After a couple of late nights I've hacked up a few more bits and pieces for my 'os'.

Signals were pretty easy to get going. These are a bit like posix signals, but also not at all the same. A low-level asynchronous bit-level synchronisation mechanism basically. You can allocate a signal 'bit', wait on it (task goes to sleep) or send it to another process (thus waking it up, and perhaps pre-emptying yourself if it has a higher priority). It took a bit longer than I'd hopped because I aso 'cleaned up' the code - started creating a better directory structure and moving things out of the single c file I had. I rewrote the interrupt handler and system call assembly too - they're pretty trivial so it wasn't much.

I also did a lot of reading about `OS4', the latest AmigaOS. Some interesting ideas there, particularly the extension of the basic object oriented nature of the system further. Hmm, food for thought.

And investigated possible ways to get video output in the future. Sigh. PC video hardware sucks. It's not something I want to get bogged down in, but I might have to if it comes to that. I guess I can get some drivers from some generic library/X/or linux even, if they can be extracted or wrapped somehow anyway.

Being annoyed at the PC hardware I was looking at getting a beagleboard to play with - ARM looks like a lot more fun. But just as I was about to hit the buy button I had second thoughts. The display hardware is completely proprietary and undocumented and I can't really see the point if I can't get that to work. A real pity, as otherwise it looks like nice hardware that would be interesting to work with. Maybe somewhere down the line.

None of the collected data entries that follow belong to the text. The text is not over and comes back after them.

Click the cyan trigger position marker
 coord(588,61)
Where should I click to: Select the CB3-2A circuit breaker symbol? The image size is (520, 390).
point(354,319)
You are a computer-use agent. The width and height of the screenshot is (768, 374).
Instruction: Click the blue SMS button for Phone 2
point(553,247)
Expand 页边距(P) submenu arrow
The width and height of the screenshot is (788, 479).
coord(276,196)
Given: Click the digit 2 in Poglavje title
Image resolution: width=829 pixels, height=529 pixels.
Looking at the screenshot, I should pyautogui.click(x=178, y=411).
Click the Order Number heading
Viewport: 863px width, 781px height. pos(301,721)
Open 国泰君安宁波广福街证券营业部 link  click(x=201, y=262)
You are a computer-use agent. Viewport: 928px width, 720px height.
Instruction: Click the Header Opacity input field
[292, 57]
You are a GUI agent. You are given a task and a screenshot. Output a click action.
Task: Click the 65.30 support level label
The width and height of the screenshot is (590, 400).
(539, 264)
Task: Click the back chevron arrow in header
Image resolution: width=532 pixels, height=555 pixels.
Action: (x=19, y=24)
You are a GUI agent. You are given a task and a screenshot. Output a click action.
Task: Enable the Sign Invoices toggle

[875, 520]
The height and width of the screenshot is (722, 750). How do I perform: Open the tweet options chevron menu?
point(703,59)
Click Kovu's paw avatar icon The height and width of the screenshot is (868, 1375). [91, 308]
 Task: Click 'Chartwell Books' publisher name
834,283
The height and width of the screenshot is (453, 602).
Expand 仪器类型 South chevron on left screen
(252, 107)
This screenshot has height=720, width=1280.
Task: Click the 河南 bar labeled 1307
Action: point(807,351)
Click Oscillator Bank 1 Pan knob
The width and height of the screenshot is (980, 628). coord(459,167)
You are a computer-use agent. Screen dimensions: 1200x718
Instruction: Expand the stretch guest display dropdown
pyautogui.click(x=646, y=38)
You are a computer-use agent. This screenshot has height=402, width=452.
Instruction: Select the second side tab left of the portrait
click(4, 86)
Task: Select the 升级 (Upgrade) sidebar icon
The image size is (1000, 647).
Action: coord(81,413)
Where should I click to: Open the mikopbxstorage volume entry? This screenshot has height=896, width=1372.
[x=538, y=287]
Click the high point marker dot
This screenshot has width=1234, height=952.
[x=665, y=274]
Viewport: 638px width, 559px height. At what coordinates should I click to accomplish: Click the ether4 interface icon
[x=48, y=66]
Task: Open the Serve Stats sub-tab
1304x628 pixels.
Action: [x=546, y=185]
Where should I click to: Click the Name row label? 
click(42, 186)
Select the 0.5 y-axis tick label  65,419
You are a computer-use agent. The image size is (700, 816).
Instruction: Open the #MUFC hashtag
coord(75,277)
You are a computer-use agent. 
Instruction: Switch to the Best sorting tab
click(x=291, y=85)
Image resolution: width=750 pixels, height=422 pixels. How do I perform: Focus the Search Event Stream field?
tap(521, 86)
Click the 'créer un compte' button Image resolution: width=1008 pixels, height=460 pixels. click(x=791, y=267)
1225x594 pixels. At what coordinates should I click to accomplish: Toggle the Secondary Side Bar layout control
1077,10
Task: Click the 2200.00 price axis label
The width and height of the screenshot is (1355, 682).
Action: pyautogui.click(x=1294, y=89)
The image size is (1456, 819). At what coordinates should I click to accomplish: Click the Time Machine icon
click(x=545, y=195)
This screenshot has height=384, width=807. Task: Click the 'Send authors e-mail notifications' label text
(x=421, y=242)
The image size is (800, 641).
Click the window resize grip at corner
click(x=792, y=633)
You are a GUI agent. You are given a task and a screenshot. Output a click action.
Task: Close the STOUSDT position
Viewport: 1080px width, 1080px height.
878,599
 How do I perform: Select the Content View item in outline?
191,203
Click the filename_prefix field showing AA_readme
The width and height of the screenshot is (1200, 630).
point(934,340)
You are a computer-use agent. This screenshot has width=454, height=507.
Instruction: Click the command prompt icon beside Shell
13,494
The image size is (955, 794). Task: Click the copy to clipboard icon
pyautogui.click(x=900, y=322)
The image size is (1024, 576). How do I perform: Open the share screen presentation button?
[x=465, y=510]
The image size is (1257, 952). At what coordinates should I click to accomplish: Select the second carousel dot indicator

Then the next night I started looking at how to implement message ports and message passing. On AmigaOS these are really just arbitrated queues associated with a (possibly shared) signal bit. Very simple, very fast. Question is how to add memory protection in a way which maintains the simplicity. And since I hadn't done any paging stuff yet I got side-tracked learning how that works.

For message passing w/ memory protection in OS4 they've implemented MEMF_PUBLIC, so it actually means something, but I presume it also means all public memory is public to all processes, which is probably not what I want. That allows all processes to access the shared resources like message ports using the same virtual memory address. I thought instead perhaps I could just allocate the memory in a fixed 'public/shared' virtual address space, and migrate the memory around to the current owner using the paging system. But after reading various comments from kernel developers about the performance, I'm not sure it's a good idea. Then again, maybe it's just the cost of using an MMU and can't be avoided. And then I got so side-tracked with how the VM system should work (do i leave it in kernel space, or implement it as a service, etc) I feared I was getting too bogged down and had to put it aside for later.

And even as far as message ports go I probably need to move to a 'handle' model, rather than passing around pointers. So that meant an allocator that could initialise all the user fields, and OS4 has a generic tag (varagsish) based allocator for those so I had to look into tag utilities and such before even having a chance to go further.

And today i've got a little cold. Hrmph.